Sometimes, hanging out after class, my students would forget me and chat back and forth in Mandarin. I’d listen intently, trying to pick out familiar words.

Every few minutes someone would remember me, giggle and ask, “Do you know what we’re talking about?” I never did. Yet I didn’t feel left out – the cadence and tones of their speech fascinated me. It was so quick. I’d guess at the subject of their jokes from their expressions, tones, pitches of laughter. Observing a group’s dynamics without understanding the language afforded unique insights – who was funniest, who laughed most, who sat back and watched everyone else. Occasionally I’d ask the meaning of recurring words: “Zao shen me yisi (What does ‘zao’ mean)?” It was my way of proving I wasn’t a complete idiot, that I could pick out key words.

I once caught them by surprise. They kept repeating one word over and over, laughing: mai ke. So I asked: “Mai ke shen me yisi?”

They fell quiet, blushing. No one offered the answer.

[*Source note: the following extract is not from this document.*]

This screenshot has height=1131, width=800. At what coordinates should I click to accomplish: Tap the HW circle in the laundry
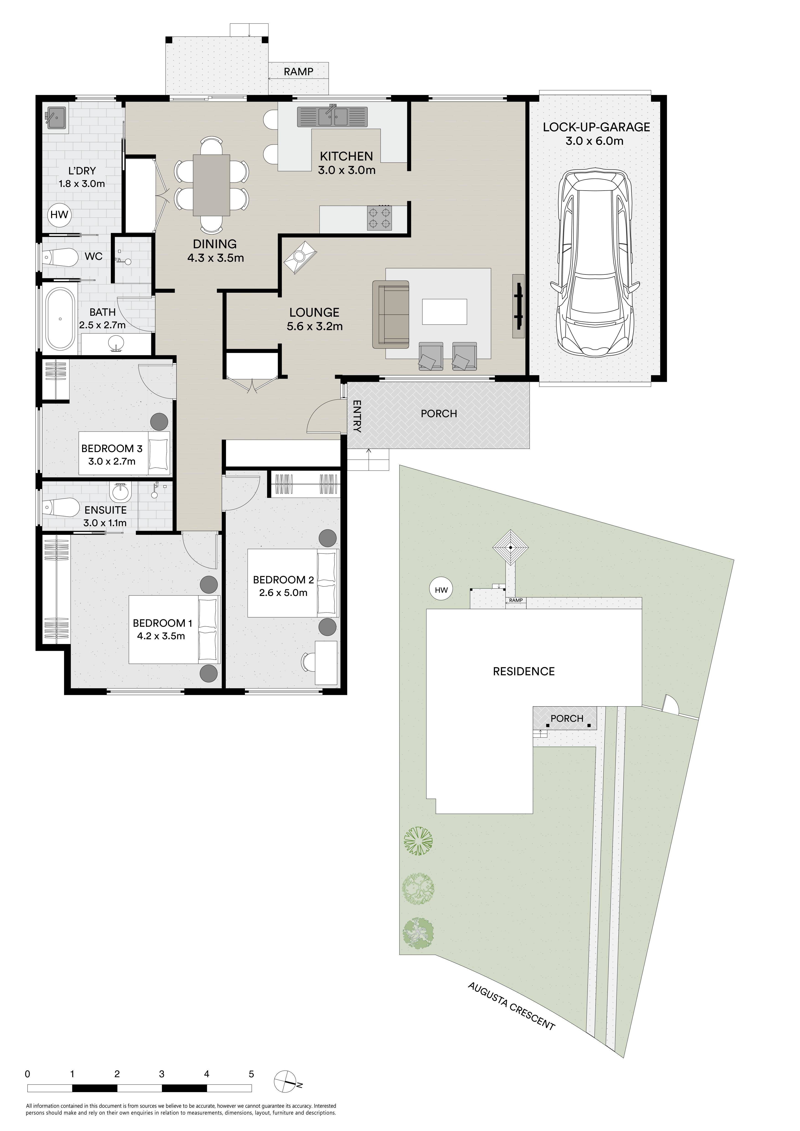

I was intrigued. “Mai ke shen me yisi?”

A few twittered; others giggled.

“Come on, tell me,” I insisted.

Finally Susan confessed: “It is your name.”

Aha: Mike = mai ke. The sneaks! Wanting to talk about me but knowing I’d recognize my Chinese name, they’d switched to a code name for me. And I’d managed to catch them at it.

I never heard mai ke after that. No doubt they moved to some other term (“curly hair” or “big nose”) that I failed to pick up.